Mobile Health (mHealth), particularly mobile healthcare remote monitoring, has been the most dynamic mobile apps in revolutionizing healthcare industries and steadily improving people's quality of life. Unfortunately, due to the nature of sensitive health related data handled by mHealth monitoring services, privacy issues become the stumbling blocks to wide deployment for the improvement of people?s quality of life and must be addressed appropriately. With limited capital investments, small to medium sized mHealth companies may have to seek cloud computing facilities to reduce the cost on IT support. However, outsourcing to the cloud will aggravate the privacy concerns for both customers and mHealth service providers.
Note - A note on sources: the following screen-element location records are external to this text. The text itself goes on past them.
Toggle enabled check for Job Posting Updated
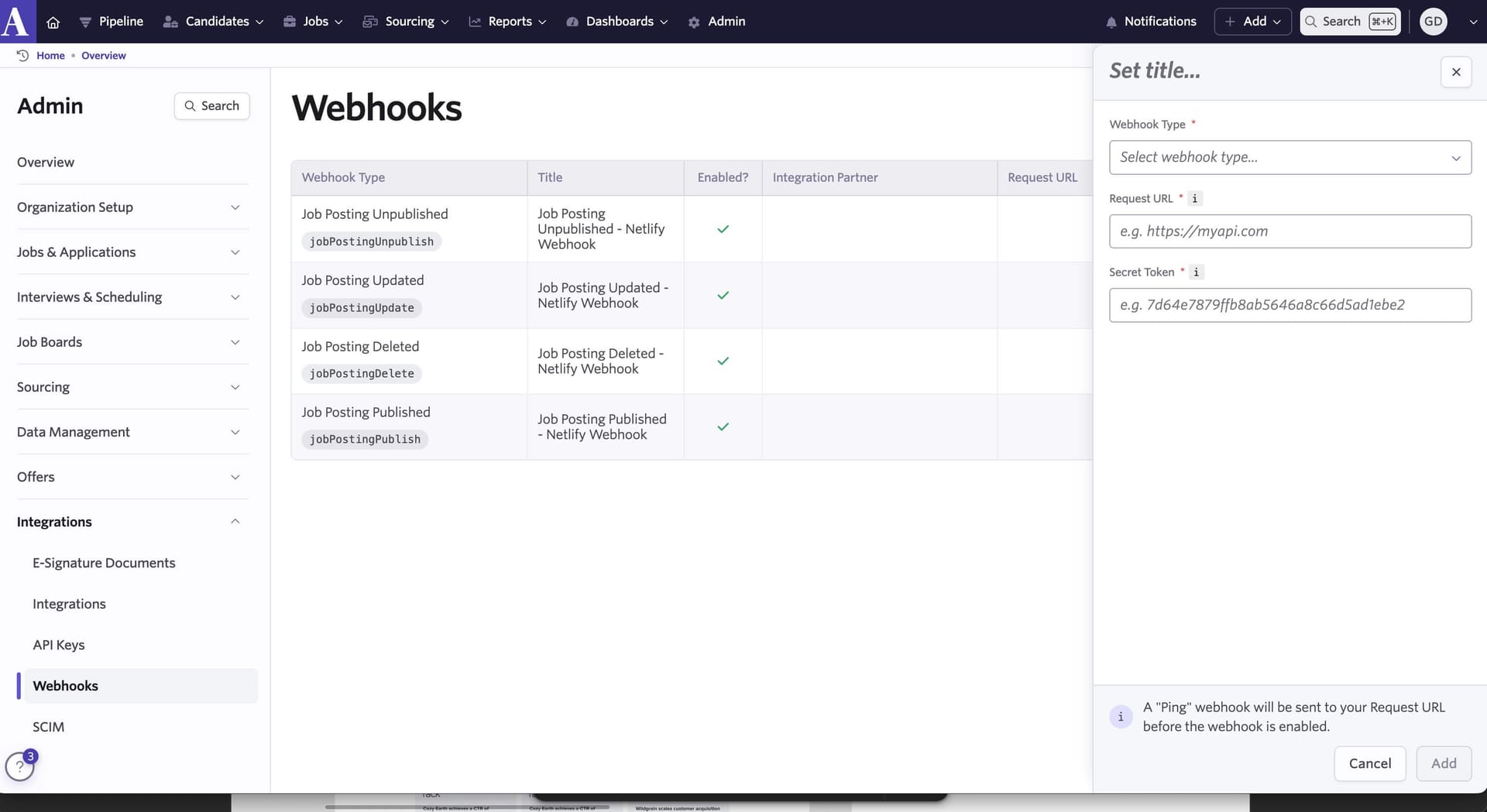 [723, 295]
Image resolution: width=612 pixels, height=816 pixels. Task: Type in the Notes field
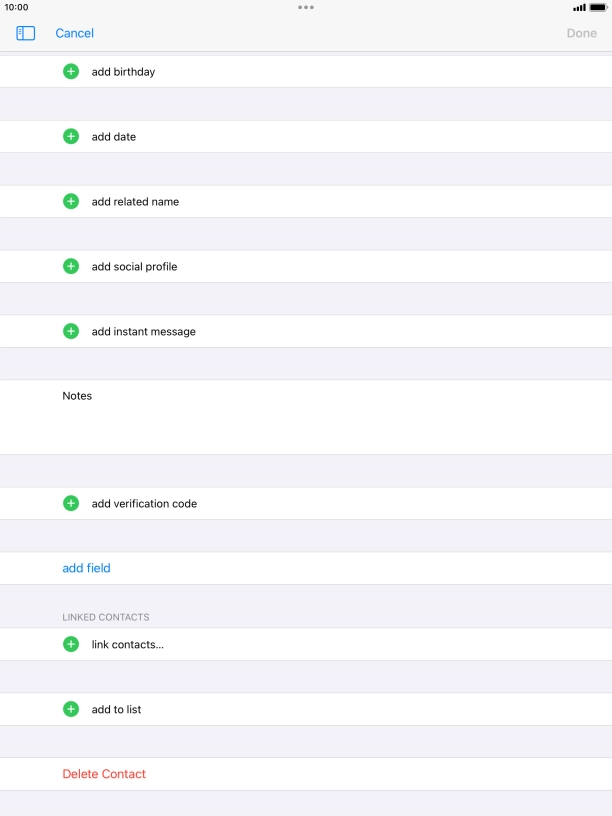pyautogui.click(x=300, y=418)
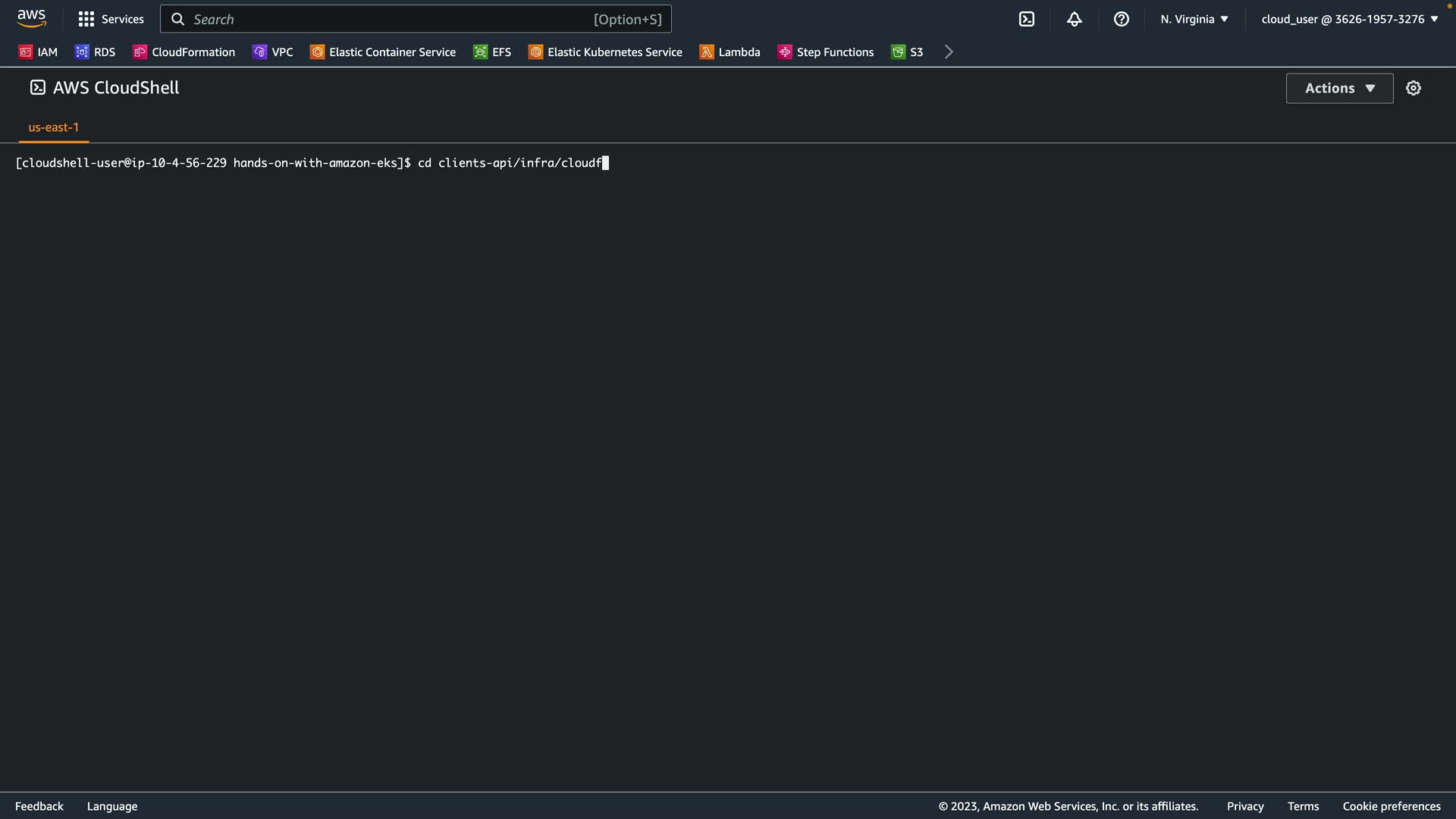Open the Services grid menu
This screenshot has height=819, width=1456.
111,19
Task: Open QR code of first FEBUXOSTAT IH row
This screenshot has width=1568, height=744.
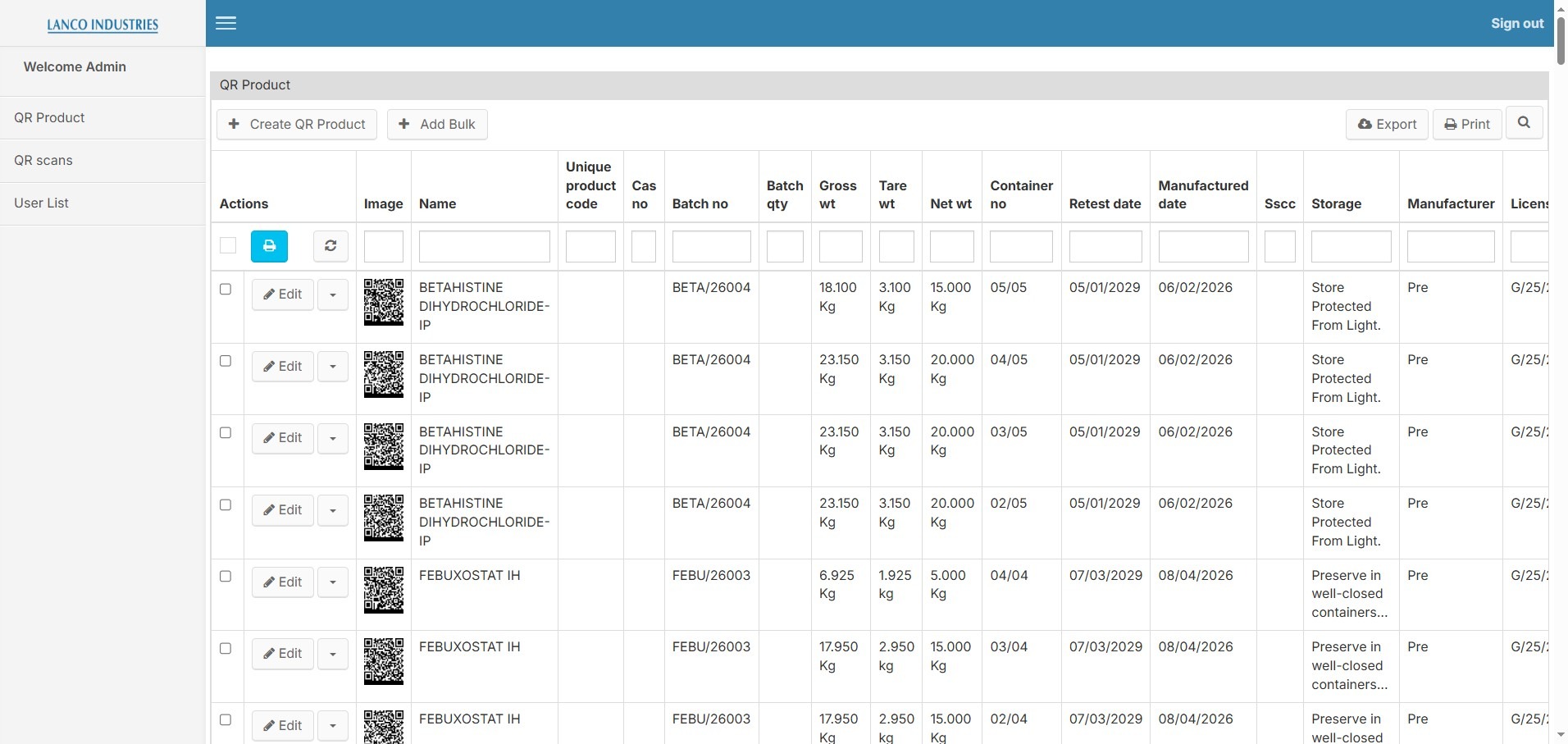Action: pos(384,590)
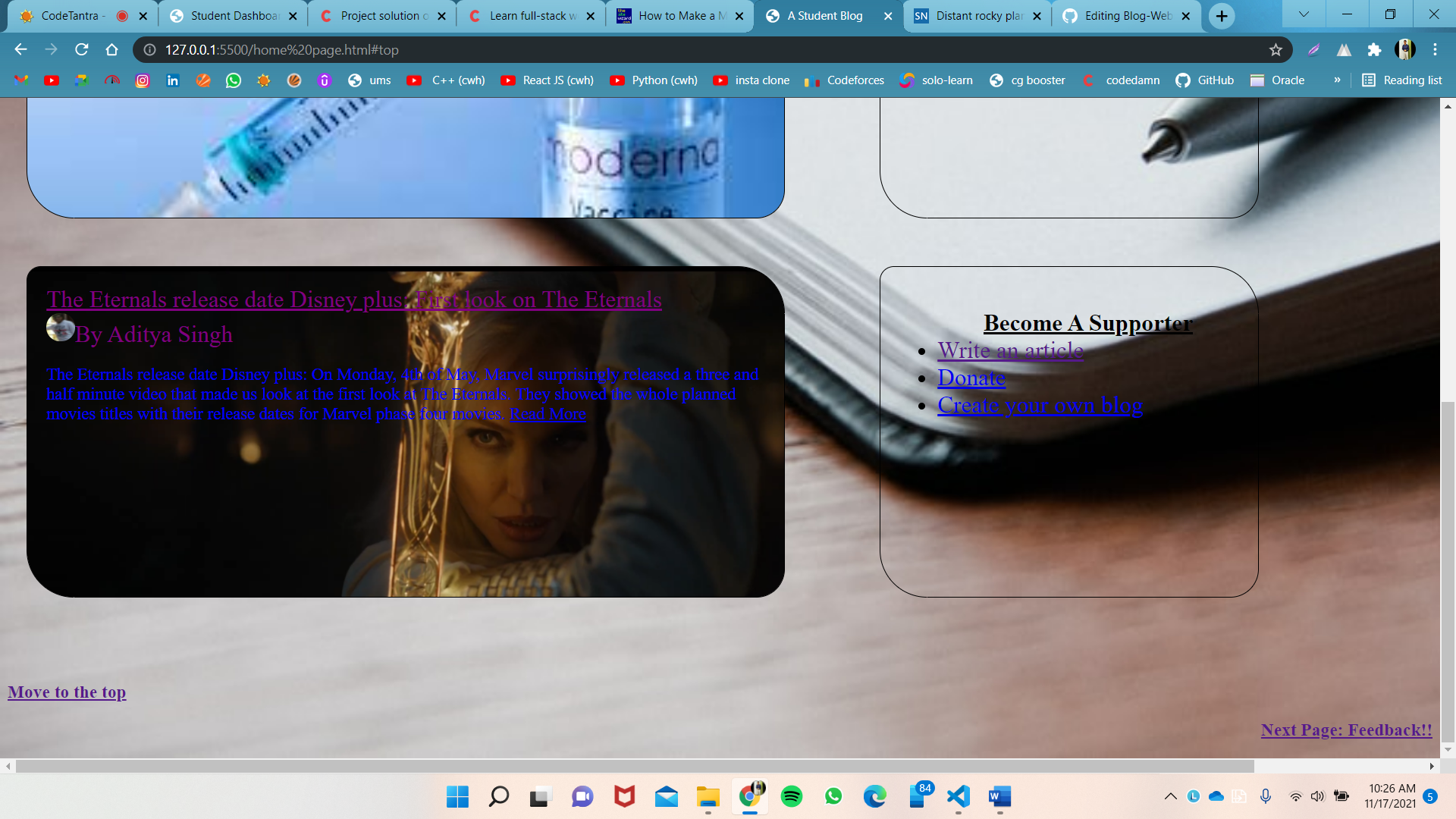Open LinkedIn bookmark icon
Screen dimensions: 1456x819
click(173, 80)
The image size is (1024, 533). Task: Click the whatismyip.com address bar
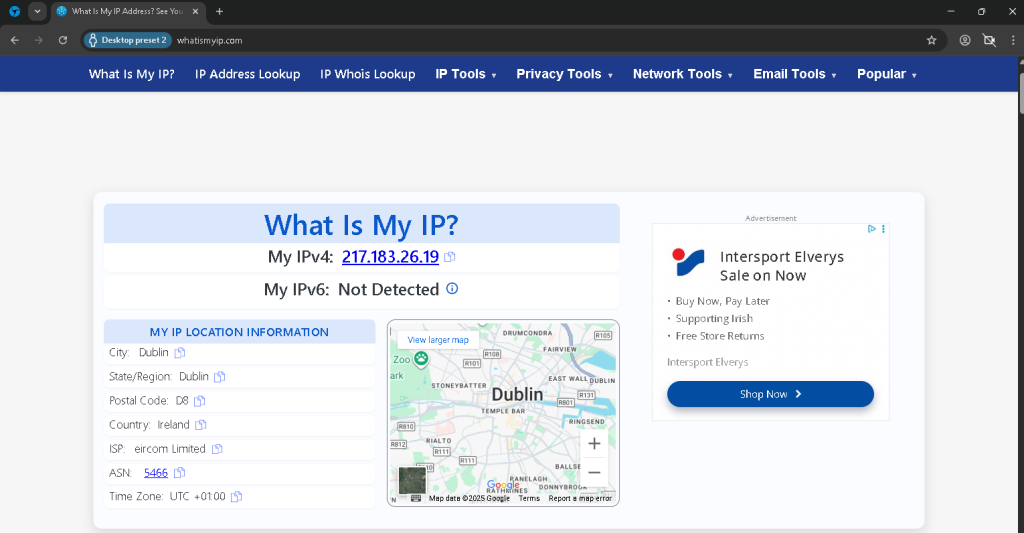500,40
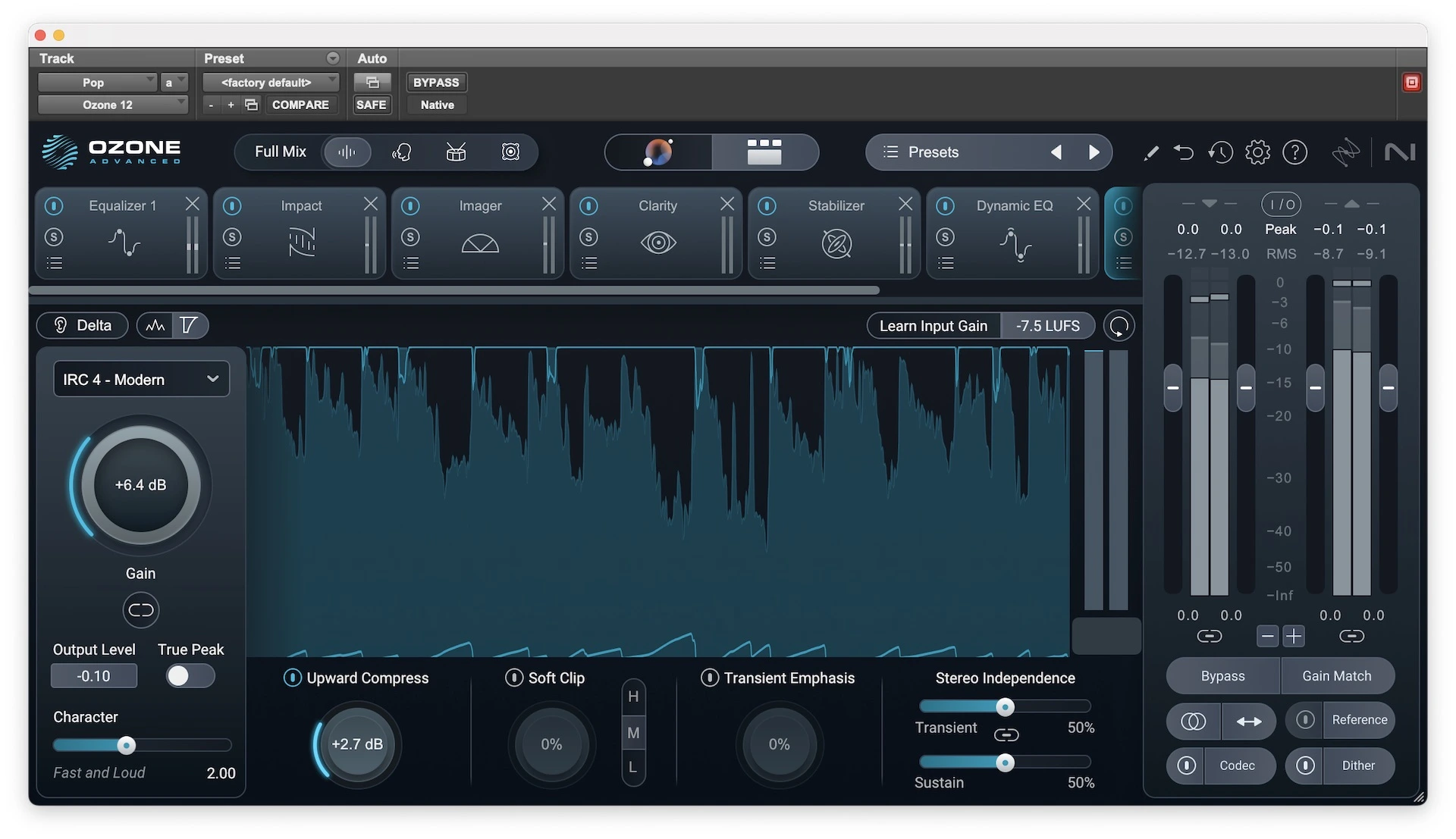Click the Gain Match button
The width and height of the screenshot is (1456, 839).
1336,676

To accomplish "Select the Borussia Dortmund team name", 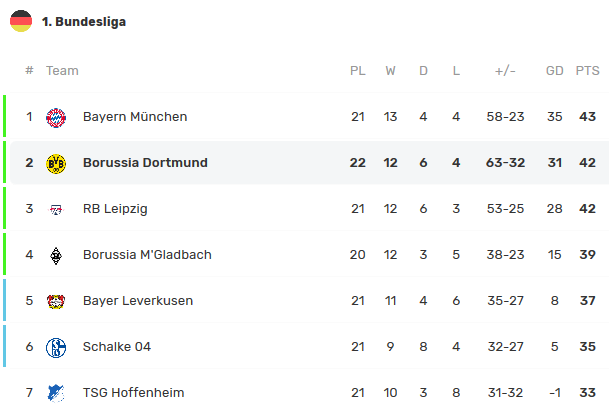I will click(145, 163).
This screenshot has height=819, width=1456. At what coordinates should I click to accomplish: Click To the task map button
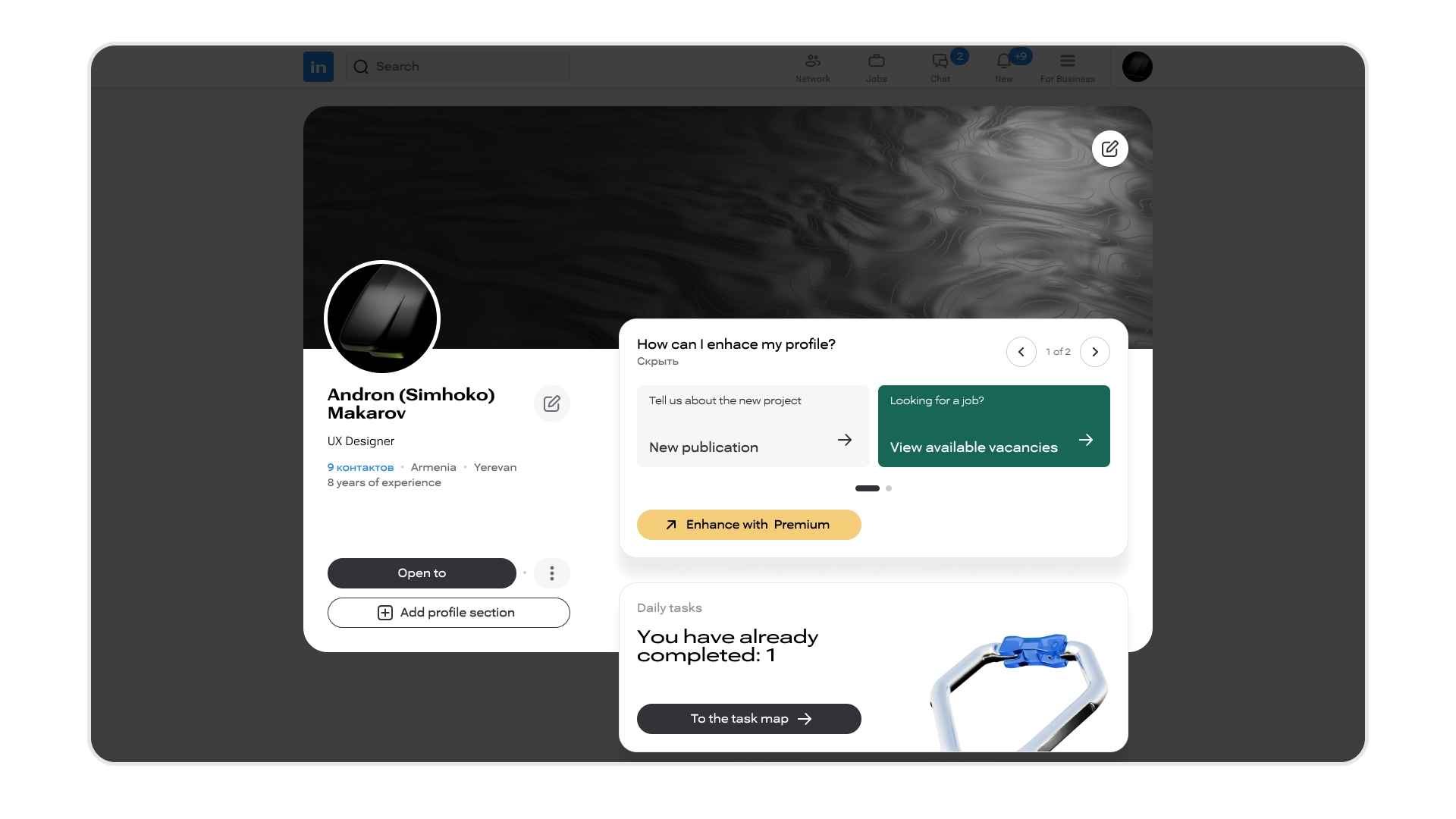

This project has developed an architectural framework, called CAM: a cloud-assisted mHealth monitoring system, by either leveraging the cloud computational power or developing distributed computational solutions to outsourcing computational workload while preserving the privacy of involved parties in mHealth. At a high level, this research is to develop enabling technologies for the potentially wide adoption of mHealth monitoring services. In particular, a security framework is designed to preserve the privacy of users' health data and companies' monitoring programs while still allowing the cloud to correctly execute the programs in use and return proper advices to users. The design takes the outsourcing paradigm into account by shifting most computationally intensive tasks to the cloud while still preserving privacy, which is the key to producing a practically deployable system. When large volumes of data are distributed at various locations, privacy-preserving distributed machine learning algorithms have been designed to extract useful information without exchanging large volume distributed data by leveraging distributed computing resources. Finally, although motivated by mHealth monitoring applications, the proposed security framework can be generalized to suit privacy-preserving outsourcing of other diagnostic programs and practical applications such as smart grid, public health, and intelligent transportation.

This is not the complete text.